Mateo desde la ventana observaba cómo Ciria cortaba cebolla antes de arrojarla al sartén.
Mateo siempre observaba a Ciria.
Ciria lloraba.
Pero no era por la cebolla.
La conversación que tuvo en el teléfono hacía cinco minutos le había hecho trocitos el corazón. Más de los que ella había hecho de la cebolla por la que no lloraba.
Mateo sabía muy bien que posiblemente ese día la comida tendría una sazón de tristeza.
Pero Mateo no hablaba.
Con un pañuelo anaranjado que colgaba de un clavo al lado de la alacena, Ciria se secaba las pupilas inundadas, que la tristeza hacía que fueran negras en vez de los siempre verdes ojos de Ciria.
Ella le contaba de su angustia a Mateo mientras observaba una pequeña planta que resbalaba de la cornisa de aquella ventana que da a la calle, por la que tantos pasan.
Pero Mateo no pronunció ninguna palabra.
El silencio se interrumpió con el ruido de la licuadora, el cual no era tan armonioso como un nocturno de Chopin, pero, a pesar de las diferencias, encerraba quizá el mismo dolor.
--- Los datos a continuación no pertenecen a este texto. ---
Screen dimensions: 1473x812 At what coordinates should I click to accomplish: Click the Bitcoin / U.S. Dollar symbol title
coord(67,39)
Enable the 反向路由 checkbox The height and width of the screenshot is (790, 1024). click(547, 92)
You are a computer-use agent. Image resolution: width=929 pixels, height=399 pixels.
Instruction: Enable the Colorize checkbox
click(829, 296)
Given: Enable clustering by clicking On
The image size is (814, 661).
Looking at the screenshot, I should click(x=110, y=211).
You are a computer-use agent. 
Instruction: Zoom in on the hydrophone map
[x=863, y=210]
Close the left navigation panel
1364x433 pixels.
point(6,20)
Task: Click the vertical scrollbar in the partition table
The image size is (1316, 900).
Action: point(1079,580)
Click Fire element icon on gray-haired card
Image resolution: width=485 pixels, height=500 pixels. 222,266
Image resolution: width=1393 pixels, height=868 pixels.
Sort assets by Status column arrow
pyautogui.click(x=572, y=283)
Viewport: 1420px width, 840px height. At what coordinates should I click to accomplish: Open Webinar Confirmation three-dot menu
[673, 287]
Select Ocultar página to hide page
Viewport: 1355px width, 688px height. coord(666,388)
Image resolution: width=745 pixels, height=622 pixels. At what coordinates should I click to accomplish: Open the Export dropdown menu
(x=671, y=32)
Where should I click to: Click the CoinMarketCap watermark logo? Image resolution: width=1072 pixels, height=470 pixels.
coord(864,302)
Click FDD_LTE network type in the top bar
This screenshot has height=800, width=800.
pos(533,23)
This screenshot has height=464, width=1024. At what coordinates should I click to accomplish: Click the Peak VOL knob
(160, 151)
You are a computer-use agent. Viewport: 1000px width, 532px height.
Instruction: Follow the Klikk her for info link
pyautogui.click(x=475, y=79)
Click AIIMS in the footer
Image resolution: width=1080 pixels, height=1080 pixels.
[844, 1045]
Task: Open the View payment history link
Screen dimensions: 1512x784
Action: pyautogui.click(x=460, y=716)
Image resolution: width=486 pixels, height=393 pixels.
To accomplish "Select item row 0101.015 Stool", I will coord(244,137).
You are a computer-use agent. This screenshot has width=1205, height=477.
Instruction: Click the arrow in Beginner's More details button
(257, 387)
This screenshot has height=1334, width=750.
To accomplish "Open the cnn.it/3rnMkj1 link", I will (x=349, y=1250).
Tal vez era la oportunidad para que Mateo dijera algo.
Pero no habló, y ésa fue una razón por la cual Ciria se preguntaba si el amor se deba llorar como se llora cuando se corta cebolla…
Los azulejos –que por cierto, ni eran azules ni estaban lejos (así que deberían llamarse “verdecerca”)– fotografiaban la escena.
Mateo no hablaba, y Ciria no escuchaba otra voz que no fuera el caminar del segundero del reloj de pared, esa cojera de tic tac.
El silencio era más grande que la cocina, que la casa entera, más grande que aquella corta primavera.
Ciria se dirigió al refrigerador y pensó en abrirlo, para colocar en la repisa de en medio su tristeza hasta que se hiciera hielo. Y cuando esto sucediera, sacarla de ahí y colocarla junto a la planta asoleada de la cornisa.
Para poder desaparecerla.
Lo pensó en voz alta.
Pero Mateo no dijo nada, lo cual hizo pensar a Ciria que era una mala idea.
Entonces, “compuso” otro “nocturno” en plena mañana con la licuadora y su voz ronca.
Ciria se quedó ahí, en medio de la cocina, al lado izquierdo de la mañana.
Sus verdes ojos negros aún se bebían el luto de su tristeza.
Ciria se bebió dos vasos de jugo de zanahoria.
Y Mateo nunca dijo ni una sola palabra.
Quizás eso se deba a que Mateo es un gato.